Flansburg uses an old adage: Maths is the universal language.



“It’s the introduction to logic. It’s the most powerful, most precise and popular language on the planet, but what we are dealing with is mass illiteracy in that language. That’s what innumeracy is, and it’s an epidemic. People think zero doesn’t count. That it’s nothing.”



He leans over, proffering his cellphone, switched to its calculator. “When you turn on a calculator it starts at zero. If it started at 1 then 2 plus 2 would not equal 4. Only zero allows maths to work…. Knowing about zero is like getting a new pair of glasses.”



In another life, back in 1988, Flansburg was a 25-year-old demobilised US Air Force Office of Special Investigations techie working in computer programming, when his supervisor’s eight-year-old son failed maths.



“He asked me to help and I sat down with his son and showed him some short cuts.

“The next day the teacher called our office and asked me to talk to the other kids because the boy was amazing everyone.”



Flansburg went to chat to the children, showing them the simple pattern he had “discovered” that “turns on the human calculator in all of us”.



It works like this: take my age, 39. Add the three to the nine and you get 12. Subtract 12 from 39 and you get 27. Add two and seven and you get nine . Let’s do another one. Subtract two from 11 and you get nine . Another one? 12 minus three equals 9. Take 55 and subtract 10. That’s 45. Now add four and five . You get nine .



Flansburg says this pattern is repeated ad infinitum. Why? Flansburg says it’s because nine is the highest single-digit number. “I discovered this on September 9, 1999 (or 9/9/99) when I was on the 18th hole on a golf course with Alice Cooper. He asked me why 18 adds up to nine (1 + 8)…. That got me thinking, ‘Why does every sum add up to nine?’. I tried every number, my social security number, phone number, bank account. It worked every time.”

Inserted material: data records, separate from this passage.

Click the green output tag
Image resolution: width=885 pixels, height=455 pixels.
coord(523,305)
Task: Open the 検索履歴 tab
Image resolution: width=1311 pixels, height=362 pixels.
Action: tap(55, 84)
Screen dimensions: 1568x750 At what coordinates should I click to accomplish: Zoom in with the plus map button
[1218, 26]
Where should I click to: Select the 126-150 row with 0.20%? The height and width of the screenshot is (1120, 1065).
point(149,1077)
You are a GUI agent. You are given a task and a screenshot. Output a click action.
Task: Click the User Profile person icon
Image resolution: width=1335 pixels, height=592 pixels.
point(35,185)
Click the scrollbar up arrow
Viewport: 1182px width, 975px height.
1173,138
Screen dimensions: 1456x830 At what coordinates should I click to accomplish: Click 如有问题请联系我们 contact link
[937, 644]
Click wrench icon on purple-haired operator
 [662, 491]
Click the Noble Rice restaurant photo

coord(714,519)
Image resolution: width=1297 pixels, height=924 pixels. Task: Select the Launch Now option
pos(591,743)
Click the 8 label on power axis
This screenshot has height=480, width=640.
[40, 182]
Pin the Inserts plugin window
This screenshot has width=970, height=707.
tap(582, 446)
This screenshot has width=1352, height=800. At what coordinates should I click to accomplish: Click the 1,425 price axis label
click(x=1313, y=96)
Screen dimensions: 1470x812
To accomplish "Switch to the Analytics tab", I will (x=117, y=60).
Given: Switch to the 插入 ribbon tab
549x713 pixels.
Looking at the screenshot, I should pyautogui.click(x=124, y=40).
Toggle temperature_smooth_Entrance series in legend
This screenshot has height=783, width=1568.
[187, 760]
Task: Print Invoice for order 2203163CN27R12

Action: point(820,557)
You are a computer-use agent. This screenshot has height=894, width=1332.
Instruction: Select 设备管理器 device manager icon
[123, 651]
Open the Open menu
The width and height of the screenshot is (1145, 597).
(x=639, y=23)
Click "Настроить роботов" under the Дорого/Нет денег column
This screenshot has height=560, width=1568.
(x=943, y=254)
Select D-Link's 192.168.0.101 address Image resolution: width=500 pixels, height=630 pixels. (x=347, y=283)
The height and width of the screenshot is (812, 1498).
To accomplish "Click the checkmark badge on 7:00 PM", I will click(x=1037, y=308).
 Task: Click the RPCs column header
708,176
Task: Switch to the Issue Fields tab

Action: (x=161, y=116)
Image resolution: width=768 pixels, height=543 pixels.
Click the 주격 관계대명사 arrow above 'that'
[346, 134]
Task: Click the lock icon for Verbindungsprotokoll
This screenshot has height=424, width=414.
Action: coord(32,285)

At the school, the teachers were abuzz and Flansburg was asked by the principal to speak to the whole school. Then teachers spoke to other teachers, and he found himself talking to other schools across Alabama. Then he went on television.



“That was the day I got the name ‘Human Calculator’. That was 22 years ago; 8038 days ago. Wow, time flies!”



“I had no book, no product, I was just visiting schools. Then corporates brought me in to show staff, for an hour, how to have fun with maths. Two friends told me, ‘We’ll handle all the stuff (of what was fast turning into a guest speaking business), you do what you do’. By the early 1990s I had a book deal, an infomercial, corporate appearances. I still wake up and can’t believe it. To have a God-given gift is one thing. To have the chance to use it to inspire others…”, he says of the business that has made 100m in sales since 1988.



Calculators should not be given to children, says Flansburg. “They’re a crutch. They take away opportunities to see patterns in mathematics. That’s why mental arithmetic is important — you see the patterns and experience them. ”



Mathematical patterns are everywhere, he says.

“Look up the Fibonacci numbers (named after Leonardo of Pisa, who was known as Fibonacci, who introduced the Fibonacci integer sequence to Western European mathematics). Your mind will explode. It’s so incredible that it is impossible that there is not some order in the universe.”



Go on, look him up. You’ve got nothing to gain.